### Work required
Copy, exactly and without additions, every line in the records below from the one holding "You are a GUI agent. The screenshot is 908×2576." through the one holding "(21) 97135-2640 (206, 964)", both ends included.

### Source data
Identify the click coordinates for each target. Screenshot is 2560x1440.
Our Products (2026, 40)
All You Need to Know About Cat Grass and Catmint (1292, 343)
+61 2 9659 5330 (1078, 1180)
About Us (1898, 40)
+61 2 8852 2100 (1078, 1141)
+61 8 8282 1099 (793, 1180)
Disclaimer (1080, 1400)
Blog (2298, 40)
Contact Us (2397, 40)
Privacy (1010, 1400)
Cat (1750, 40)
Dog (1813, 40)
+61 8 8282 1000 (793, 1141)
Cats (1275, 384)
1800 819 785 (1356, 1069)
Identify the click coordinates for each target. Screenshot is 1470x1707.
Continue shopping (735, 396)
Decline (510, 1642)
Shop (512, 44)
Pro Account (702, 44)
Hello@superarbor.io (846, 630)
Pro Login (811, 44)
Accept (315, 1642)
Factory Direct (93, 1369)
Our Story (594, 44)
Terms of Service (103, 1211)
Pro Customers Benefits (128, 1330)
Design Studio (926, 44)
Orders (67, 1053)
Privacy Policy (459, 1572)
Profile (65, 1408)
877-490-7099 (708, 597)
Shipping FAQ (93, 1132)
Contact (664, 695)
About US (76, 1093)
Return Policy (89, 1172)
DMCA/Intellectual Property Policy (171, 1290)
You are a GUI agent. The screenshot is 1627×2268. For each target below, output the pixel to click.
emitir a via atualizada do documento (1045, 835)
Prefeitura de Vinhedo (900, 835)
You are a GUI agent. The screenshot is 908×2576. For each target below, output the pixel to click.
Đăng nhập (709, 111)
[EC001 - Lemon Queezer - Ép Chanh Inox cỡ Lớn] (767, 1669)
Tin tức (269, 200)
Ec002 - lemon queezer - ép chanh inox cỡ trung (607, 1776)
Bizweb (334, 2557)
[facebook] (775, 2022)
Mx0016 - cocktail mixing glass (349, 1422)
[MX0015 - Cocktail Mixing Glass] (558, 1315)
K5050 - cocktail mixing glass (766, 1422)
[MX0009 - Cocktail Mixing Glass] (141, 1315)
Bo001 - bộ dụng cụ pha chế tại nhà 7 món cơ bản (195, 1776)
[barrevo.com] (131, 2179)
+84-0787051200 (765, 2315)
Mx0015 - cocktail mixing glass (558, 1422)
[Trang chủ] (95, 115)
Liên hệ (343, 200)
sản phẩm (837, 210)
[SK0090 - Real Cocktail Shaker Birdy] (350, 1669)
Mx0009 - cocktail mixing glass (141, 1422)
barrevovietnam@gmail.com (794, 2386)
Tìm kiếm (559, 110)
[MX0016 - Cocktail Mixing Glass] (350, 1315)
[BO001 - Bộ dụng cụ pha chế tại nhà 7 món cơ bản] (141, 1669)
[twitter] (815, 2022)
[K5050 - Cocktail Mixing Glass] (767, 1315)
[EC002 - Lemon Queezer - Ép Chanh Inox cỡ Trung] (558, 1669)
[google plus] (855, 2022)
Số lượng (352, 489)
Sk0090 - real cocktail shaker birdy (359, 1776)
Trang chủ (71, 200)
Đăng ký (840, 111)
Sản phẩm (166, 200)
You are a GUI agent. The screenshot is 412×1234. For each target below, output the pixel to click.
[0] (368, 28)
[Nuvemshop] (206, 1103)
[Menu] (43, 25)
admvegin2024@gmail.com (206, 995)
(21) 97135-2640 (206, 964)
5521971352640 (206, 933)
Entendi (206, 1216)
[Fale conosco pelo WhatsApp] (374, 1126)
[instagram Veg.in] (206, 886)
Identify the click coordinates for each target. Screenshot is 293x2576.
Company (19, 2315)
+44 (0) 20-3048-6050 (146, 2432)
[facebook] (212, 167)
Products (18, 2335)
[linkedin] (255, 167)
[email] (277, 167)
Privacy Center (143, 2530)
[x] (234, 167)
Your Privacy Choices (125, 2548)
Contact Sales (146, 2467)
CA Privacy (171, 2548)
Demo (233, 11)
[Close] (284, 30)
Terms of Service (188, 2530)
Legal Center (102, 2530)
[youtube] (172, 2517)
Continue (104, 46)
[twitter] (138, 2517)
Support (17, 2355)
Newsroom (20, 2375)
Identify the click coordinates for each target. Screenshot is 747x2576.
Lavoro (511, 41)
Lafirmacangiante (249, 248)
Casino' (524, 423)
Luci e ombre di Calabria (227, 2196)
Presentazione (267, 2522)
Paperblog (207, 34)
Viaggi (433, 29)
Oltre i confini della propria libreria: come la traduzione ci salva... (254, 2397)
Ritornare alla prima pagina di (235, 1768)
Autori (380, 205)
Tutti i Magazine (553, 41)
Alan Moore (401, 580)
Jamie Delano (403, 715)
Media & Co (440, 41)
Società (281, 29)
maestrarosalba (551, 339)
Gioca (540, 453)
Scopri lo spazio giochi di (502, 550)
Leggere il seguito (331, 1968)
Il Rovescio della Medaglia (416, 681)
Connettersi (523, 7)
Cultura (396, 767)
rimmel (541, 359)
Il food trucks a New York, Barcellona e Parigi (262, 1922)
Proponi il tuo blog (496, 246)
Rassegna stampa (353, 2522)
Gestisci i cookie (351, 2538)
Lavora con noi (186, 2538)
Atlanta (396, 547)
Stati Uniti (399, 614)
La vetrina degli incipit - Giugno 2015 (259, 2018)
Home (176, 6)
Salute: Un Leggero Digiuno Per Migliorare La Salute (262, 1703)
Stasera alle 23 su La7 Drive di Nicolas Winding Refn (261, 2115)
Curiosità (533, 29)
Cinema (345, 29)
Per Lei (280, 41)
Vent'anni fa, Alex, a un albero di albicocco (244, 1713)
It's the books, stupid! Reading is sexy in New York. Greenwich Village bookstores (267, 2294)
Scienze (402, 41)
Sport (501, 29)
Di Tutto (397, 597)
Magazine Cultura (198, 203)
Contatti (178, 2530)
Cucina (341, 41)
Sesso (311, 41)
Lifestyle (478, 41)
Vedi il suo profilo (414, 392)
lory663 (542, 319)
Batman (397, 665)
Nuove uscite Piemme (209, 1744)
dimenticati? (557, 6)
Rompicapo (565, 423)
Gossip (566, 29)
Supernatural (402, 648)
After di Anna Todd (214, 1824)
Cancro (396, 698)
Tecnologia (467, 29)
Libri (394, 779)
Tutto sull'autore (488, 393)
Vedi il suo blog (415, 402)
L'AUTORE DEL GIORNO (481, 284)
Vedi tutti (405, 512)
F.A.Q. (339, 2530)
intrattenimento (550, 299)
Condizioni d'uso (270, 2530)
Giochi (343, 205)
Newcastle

### Answer box
You are a GUI agent. The screenshot is 908×2576. For each target below, output the pixel to click.
Đăng nhập (709, 111)
[EC001 - Lemon Queezer - Ép Chanh Inox cỡ Lớn] (767, 1669)
Tin tức (269, 200)
Ec002 - lemon queezer - ép chanh inox cỡ trung (607, 1776)
Bizweb (334, 2557)
[facebook] (775, 2022)
Mx0016 - cocktail mixing glass (349, 1422)
[MX0015 - Cocktail Mixing Glass] (558, 1315)
K5050 - cocktail mixing glass (766, 1422)
[MX0009 - Cocktail Mixing Glass] (141, 1315)
Bo001 - bộ dụng cụ pha chế tại nhà 7 món cơ bản (195, 1776)
[barrevo.com] (131, 2179)
+84-0787051200 (765, 2315)
Mx0015 - cocktail mixing glass (558, 1422)
[Trang chủ] (95, 115)
Liên hệ (343, 200)
sản phẩm (837, 210)
[SK0090 - Real Cocktail Shaker Birdy] (350, 1669)
Mx0009 - cocktail mixing glass (141, 1422)
barrevovietnam@gmail.com (794, 2386)
Tìm kiếm (559, 110)
[MX0016 - Cocktail Mixing Glass] (350, 1315)
[BO001 - Bộ dụng cụ pha chế tại nhà 7 món cơ bản] (141, 1669)
[twitter] (815, 2022)
[K5050 - Cocktail Mixing Glass] (767, 1315)
[EC002 - Lemon Queezer - Ép Chanh Inox cỡ Trung] (558, 1669)
[google plus] (855, 2022)
Số lượng (352, 489)
Sk0090 - real cocktail shaker birdy (359, 1776)
Trang chủ (71, 200)
Đăng ký (840, 111)
Sản phẩm (166, 200)
You are a GUI agent. The screenshot is 412×1234. For each target below, output the pixel to click.
[0] (368, 28)
[Nuvemshop] (206, 1103)
[Menu] (43, 25)
admvegin2024@gmail.com (206, 995)
(21) 97135-2640 (206, 964)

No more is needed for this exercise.